In solitude, I reexamined the life I had lived. Everything that had made New York too much to bear were gone. I began to remember with immense fondness the city and the positive qualities of the people with whom I had been in these significant relationships. I began to remember again the reasons for falling in love with them or having the affection that I did.
The fire that had once raged in my mind, the one that had pushed me to escape in the first place, was now out. What rose from the ashes was the return of the muse, who promptly opened up that firehose for me to drink from, and out it gushed. So much so that I had to race back from where I’d been, White Sands National Park, to my place near Albuquerque and take what had been pouring out on that drive and use it to create again.
With the crystallization still in full effect, the following track was one of the first things I created, and I named it after the feeling I had been left with: Love Siren.
That same feeling—the calling of love through memory that, if I were not careful, could destroy me—would, later on, compel me to take the notes that became the foundation for my novel series, The Desert Road of Night.
In the coming months, I plan on publishing more music from that era through Apple Music and Spotify. In the meantime, you can read the fictionalization of those crystallized moments in The Beautiful World of Alive, the first book in my novel series, available now on Amazon and Barnes & Noble.

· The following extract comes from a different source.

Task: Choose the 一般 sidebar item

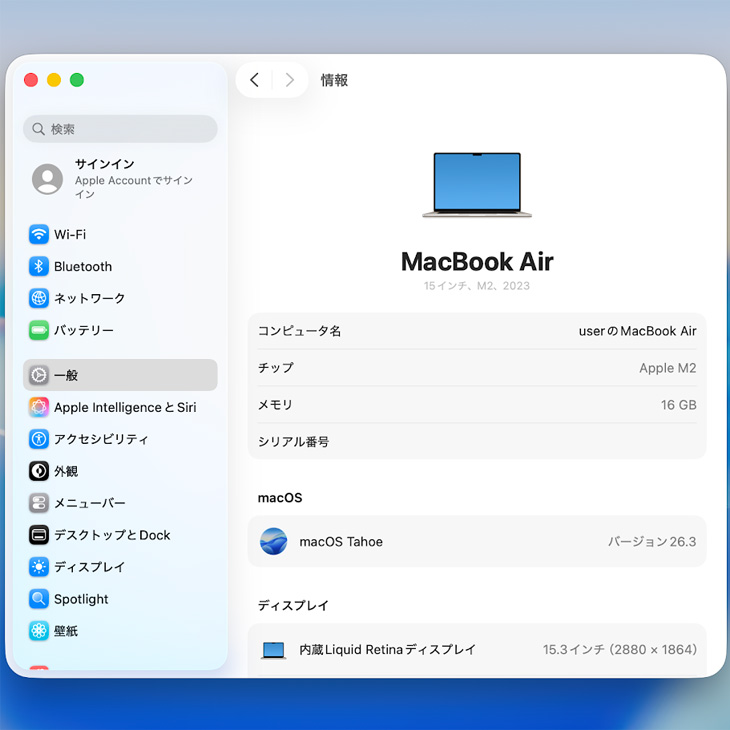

Stendhal defines “crystallization” as a psychological phenomenon where one’s perception of people or objects undergoes a sudden transformation, leading to an idealized and idealistic view of those individuals or things. It involves the process of magnifying and attributing extraordinary qualities to them, often driven by romantic or emotional attachment. Stendhal's concept of crystallization is a way to describe the idealization and intense emotions that can accompany the early stages of romantic infatuation or admiration.